KARACHI: Pakistan Tehreek-i-Insaf (PTI) Women Wing President and FPCCI Executive Committee Member, Fehmida Jamali, said on Monday that TDAP should increase its exports on priority basis and the volume of remittances so that repayment of loans could be made easily.
“The production cost, which was expected to be reduced by the government through subsidy, will stay unchanged as electricity charges for the industry has been fixed at 11 cents per units compared to seven cents in other countries of the region, which is aimed at boosting exports by making products’ prices compatible,” she said while talking to media. She said that the government would have to increase its exports and remittances for paying back rising debt obligations.

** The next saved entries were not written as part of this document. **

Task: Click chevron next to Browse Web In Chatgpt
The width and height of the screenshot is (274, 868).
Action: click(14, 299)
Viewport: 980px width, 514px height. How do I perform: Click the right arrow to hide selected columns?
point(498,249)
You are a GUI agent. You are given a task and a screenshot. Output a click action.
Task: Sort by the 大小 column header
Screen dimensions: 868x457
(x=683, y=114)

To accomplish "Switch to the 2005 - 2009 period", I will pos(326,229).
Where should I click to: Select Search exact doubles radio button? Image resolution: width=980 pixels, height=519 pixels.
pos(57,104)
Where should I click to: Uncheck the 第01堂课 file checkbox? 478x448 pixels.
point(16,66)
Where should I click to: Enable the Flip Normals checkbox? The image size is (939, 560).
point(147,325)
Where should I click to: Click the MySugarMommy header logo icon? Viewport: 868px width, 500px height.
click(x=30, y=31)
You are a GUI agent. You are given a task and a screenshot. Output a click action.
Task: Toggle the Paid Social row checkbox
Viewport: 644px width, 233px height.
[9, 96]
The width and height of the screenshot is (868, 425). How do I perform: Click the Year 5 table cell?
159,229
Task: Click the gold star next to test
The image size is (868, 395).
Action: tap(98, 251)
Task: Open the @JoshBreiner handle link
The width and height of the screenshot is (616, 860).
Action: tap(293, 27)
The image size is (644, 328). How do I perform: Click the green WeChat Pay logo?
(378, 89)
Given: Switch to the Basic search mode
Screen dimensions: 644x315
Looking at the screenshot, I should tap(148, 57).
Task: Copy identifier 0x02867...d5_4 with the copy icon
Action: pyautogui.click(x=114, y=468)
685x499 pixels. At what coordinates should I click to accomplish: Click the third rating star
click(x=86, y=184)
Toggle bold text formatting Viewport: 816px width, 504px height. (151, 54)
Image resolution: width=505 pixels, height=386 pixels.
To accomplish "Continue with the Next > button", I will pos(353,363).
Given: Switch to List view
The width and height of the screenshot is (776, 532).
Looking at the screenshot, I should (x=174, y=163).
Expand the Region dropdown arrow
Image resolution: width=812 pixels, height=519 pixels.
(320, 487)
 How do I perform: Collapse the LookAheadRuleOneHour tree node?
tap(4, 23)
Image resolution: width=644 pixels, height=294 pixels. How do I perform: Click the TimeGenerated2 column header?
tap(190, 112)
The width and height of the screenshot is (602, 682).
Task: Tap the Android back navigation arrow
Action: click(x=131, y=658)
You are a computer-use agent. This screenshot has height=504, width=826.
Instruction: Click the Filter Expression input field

She said that external debt on Pakistan was mounting massively and Pakistan had to repay $11 billion in 2017-18; as Pakistan’s external inflow situation was not very rosy and it would create shock waves for the economy. The importance of exports in a developing country’s development path is obvious. The fact that this question has to be posed and answered is a sad reflection on our policymakers’ priorities and a lack of comprehension; she added.
In addition to this, questions are being raised about the institutional capacity to execute the policy as the Trade Development Authority of Pakistan (TDAP) and its CEO doesn’t have the capacity to promote exports beyond traditional products which needs to be addressed on priority.
Jamali further said that the recent performance of the country’s exports dovetails into a larger – and worrying – picture of long-run stagnation and decline relative to other dynamic developing countries. While Pakistan’s market share of global exports is one way of looking at this, and which has declined from 0.16pc in 1990 to a paltry 0.13pc, the statistic that best captures our attention to exports and our ‘export-orientation’ is the size of the export sector as a percentage of the economy. Pakistan’s merchandise exports have fallen to a shocking 7.3pc of GDP – from a peak of over 15pc in the early 2000s. At this level, merchandise exports are today at virtually the same level as worker remittances into the country – and at their lowest level in decades.